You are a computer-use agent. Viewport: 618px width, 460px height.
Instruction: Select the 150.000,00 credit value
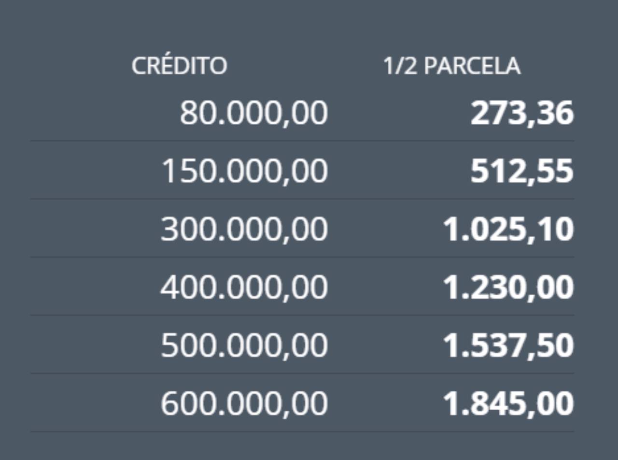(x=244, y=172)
---
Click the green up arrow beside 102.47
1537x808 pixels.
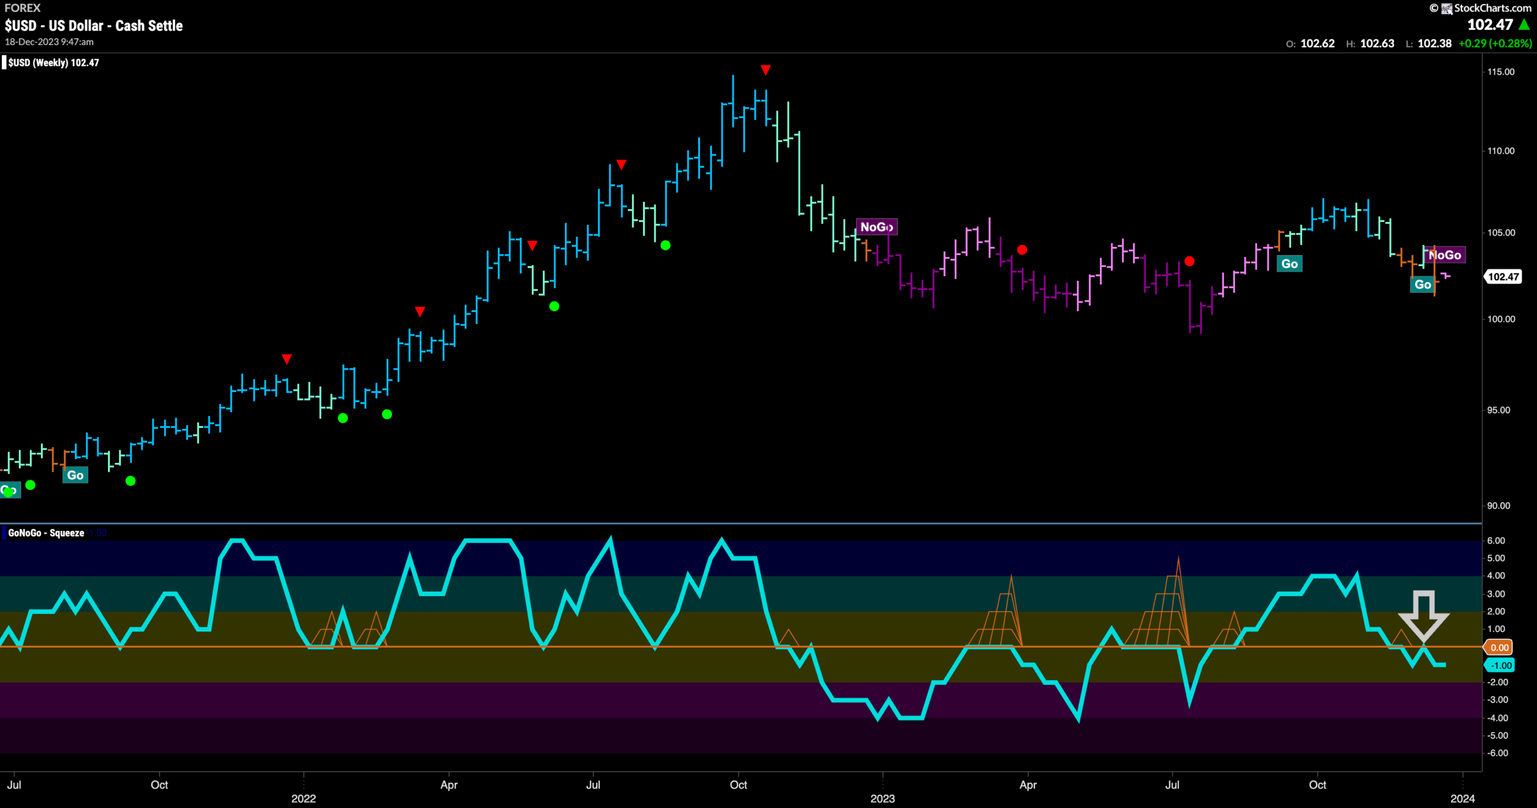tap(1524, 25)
* * *
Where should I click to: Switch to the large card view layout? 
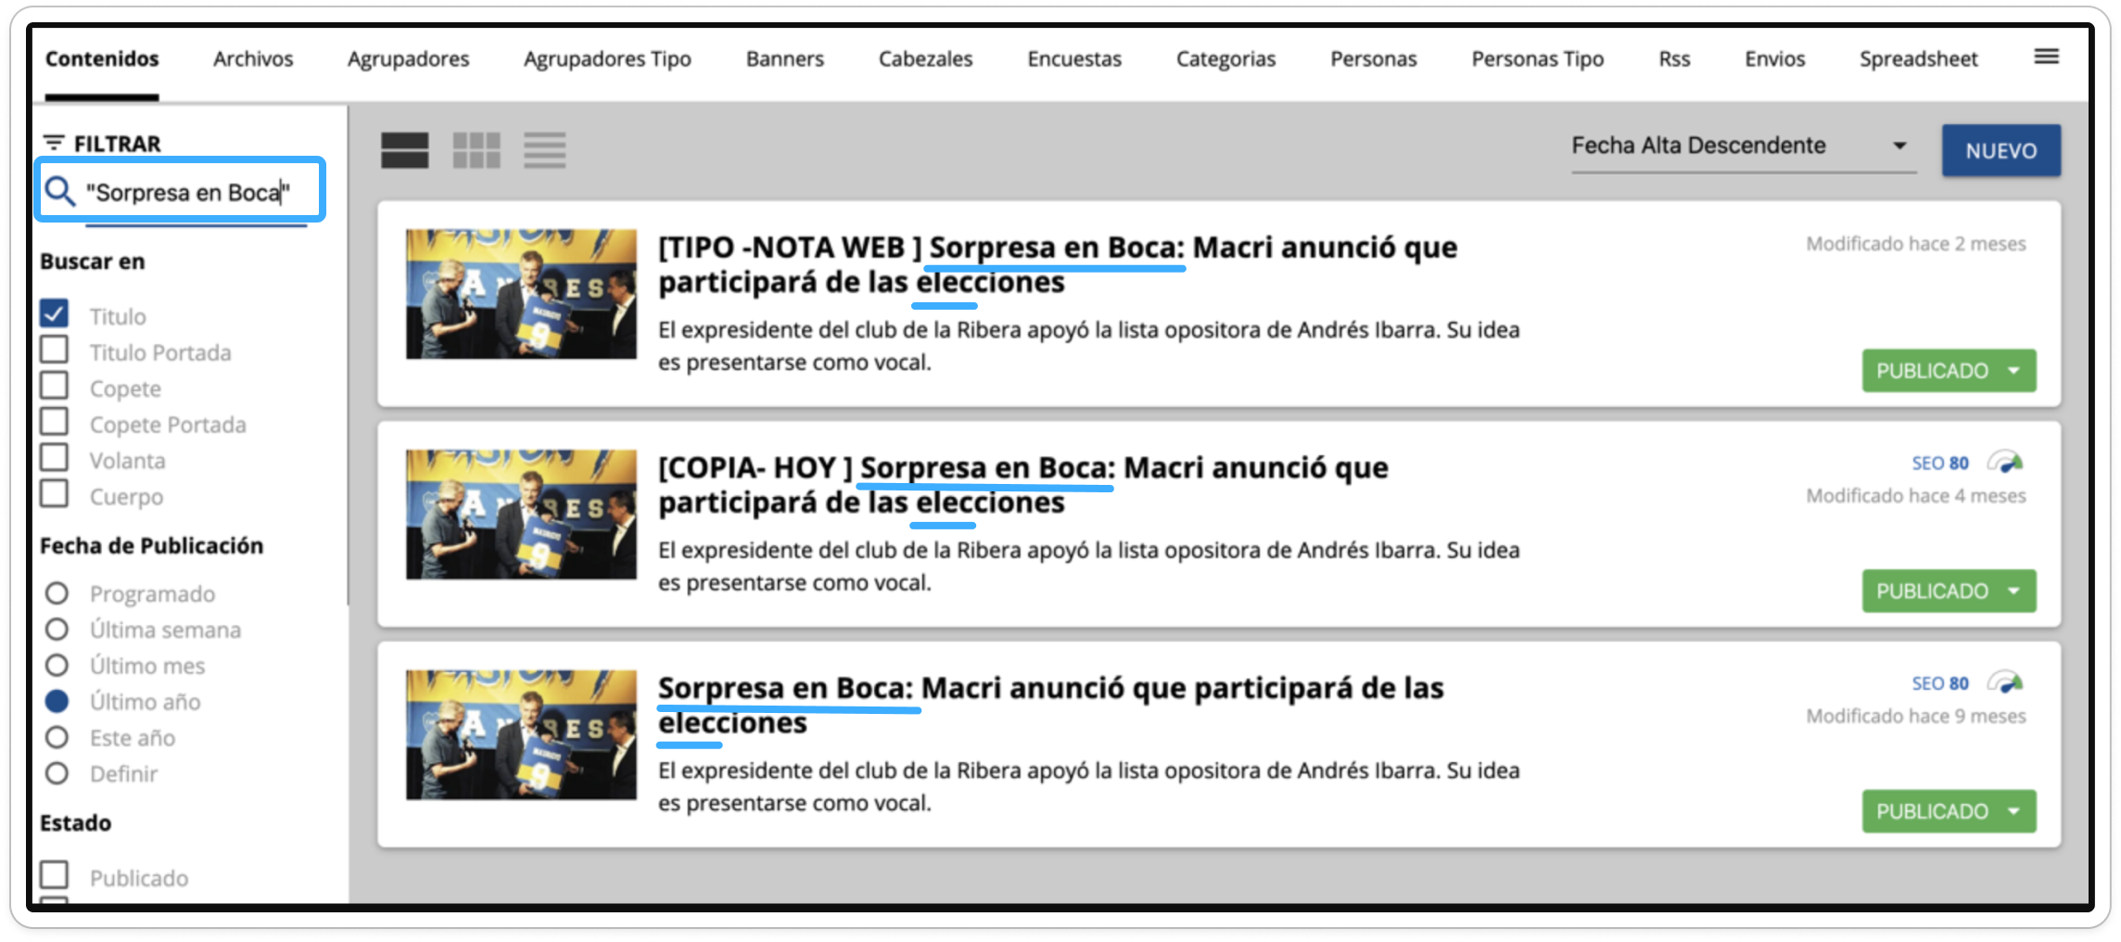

■ **REQUIRED WORK**: Copy out the records from the line containing "Click the green up arrow beside 102.47" through the line containing "tap(1524, 25)", leaving out the pictures.

■ **FINISHED ANSWER**:
Click the green up arrow beside 102.47
1537x808 pixels.
tap(1524, 25)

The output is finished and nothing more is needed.